Alcune di queste competenze sono anche citate nel report The Future of Skills: Employment in 2030 come requisiti fondamentali per entrare nel mercato del lavoro nel prossimo futuro.
Cosa separa la sanità dalla sostenibilità?
Premesso che la sanità collaborativa non è alternativa, ma complementare al Sistema Sanitario Nazionale, resta grande la necessità di servizi adeguati per disabili e pazienti cronici.
“A mio avviso ciò che manca è una visione d’insieme, un’azione dall’alto di coordinamento che metta in rete i servizi del SNN con le tante iniziative di Salute Collaborativa che sono presenti sul territorio”, commenta Bielli. “Ciò consentirebbe di sostenere tali iniziative sia da un punto di vista di visibilità e riconoscimento che, in alcuni casi virtuosi in termini di impatto generato, da un punto di vista economico”.

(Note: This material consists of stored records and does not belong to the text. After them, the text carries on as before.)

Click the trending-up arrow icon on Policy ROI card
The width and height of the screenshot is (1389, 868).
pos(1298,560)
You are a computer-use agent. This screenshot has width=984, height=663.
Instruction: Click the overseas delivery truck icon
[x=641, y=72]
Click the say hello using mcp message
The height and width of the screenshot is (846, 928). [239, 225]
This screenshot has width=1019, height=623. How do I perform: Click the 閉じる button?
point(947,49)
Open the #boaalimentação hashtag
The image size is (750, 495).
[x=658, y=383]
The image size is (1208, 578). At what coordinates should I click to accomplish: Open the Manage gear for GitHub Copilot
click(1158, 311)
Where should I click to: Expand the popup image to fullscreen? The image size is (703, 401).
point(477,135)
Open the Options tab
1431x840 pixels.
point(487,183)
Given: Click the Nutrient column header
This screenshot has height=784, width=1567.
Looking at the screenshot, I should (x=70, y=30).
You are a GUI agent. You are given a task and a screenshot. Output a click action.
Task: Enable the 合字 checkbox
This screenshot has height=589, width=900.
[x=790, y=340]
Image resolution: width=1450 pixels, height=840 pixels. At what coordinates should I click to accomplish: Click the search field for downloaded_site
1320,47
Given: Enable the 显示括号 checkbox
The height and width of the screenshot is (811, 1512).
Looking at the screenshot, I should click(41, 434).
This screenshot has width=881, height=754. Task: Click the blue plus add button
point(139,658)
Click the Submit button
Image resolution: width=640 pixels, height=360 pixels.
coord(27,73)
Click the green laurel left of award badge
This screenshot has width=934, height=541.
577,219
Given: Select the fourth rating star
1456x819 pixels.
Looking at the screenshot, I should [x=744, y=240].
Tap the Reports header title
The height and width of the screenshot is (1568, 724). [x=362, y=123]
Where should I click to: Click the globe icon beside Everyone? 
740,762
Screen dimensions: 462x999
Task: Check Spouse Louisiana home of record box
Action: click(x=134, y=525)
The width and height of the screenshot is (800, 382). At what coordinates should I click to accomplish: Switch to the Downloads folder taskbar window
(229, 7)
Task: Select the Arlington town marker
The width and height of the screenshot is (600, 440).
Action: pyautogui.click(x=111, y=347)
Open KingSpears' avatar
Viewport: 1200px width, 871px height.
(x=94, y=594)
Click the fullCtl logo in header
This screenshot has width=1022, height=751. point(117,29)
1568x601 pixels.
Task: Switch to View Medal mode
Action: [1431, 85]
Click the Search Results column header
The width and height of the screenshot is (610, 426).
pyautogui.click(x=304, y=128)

Molti dei progetti citati nel report, infatti, purtroppo hanno avuto successo solo grazie alle risorse e competenze dei loro promotori. “È fondamentale saper costruire partnership forti con gli ospedali o altre strutture dell’SNN, con la città o con le scuole”. È il caso di TOMMI, per esempio.
“In altri casi, i fondi per la ricerca e acquisto materiali sono essenziali – si veda il caso Bimbe dagli occhi belli”.
Il caso studio Centro Sociale Residenziale del Comune di Lastra a Signa dimostra come sia importante garantire l’accessibilità del servizio anche ai meno abbienti, rispettando pari standard di qualità.
Il report “La cura che cambia” è stata una fotografia dei progetti che incarnano i principi sottostanti la visione di Salute Collaborativa. I suoi frutti, che vedremo nel futuro, sono legati alla sua disseminazione presso le università, gli incubatori, e le fondazioni. “L’obiettivo è identificare e promuovere nuove iniziative sul territorio di Salute Collaborativa”, conclude Simona Bielli.